-------- LISTED RECORDS --------

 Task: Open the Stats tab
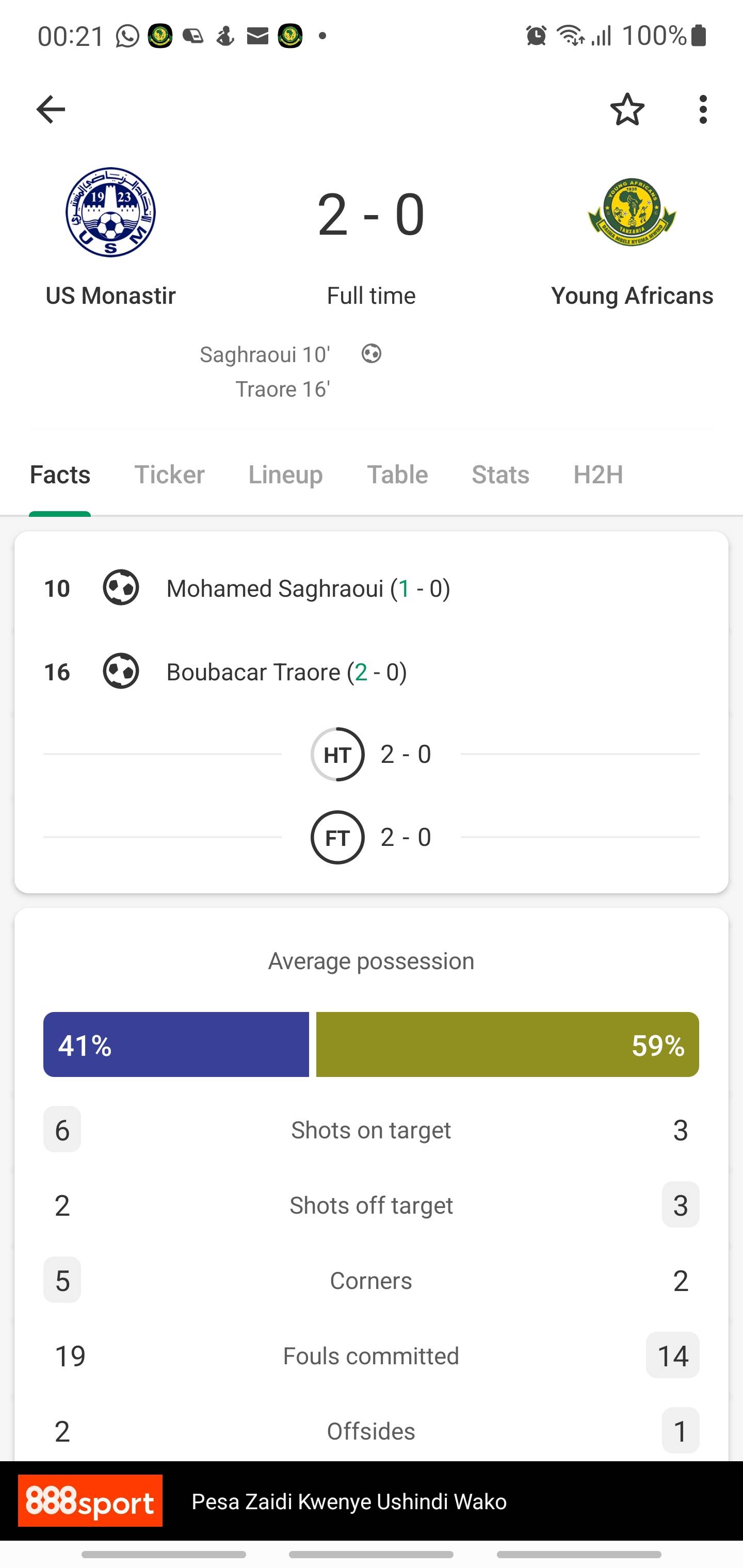tap(500, 474)
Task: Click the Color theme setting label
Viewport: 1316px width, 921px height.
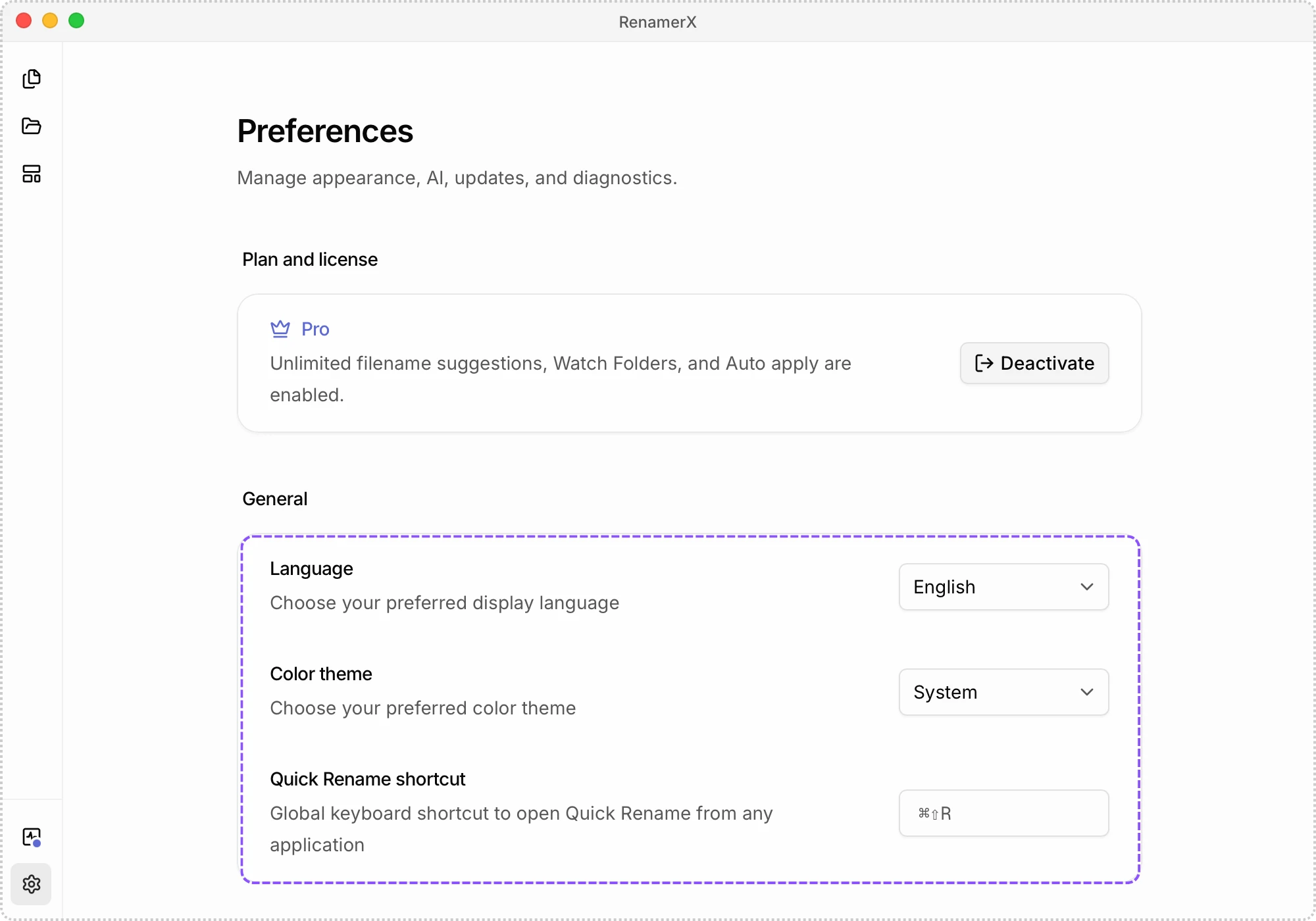Action: tap(321, 674)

--------

For each record, return its text exactly and leave any picture out.

**SOLUTION TO THIS EXERCISE**
 Task: Open the Stats tab
tap(500, 474)
Task: Click the Color theme setting label
Viewport: 1316px width, 921px height.
Action: tap(321, 674)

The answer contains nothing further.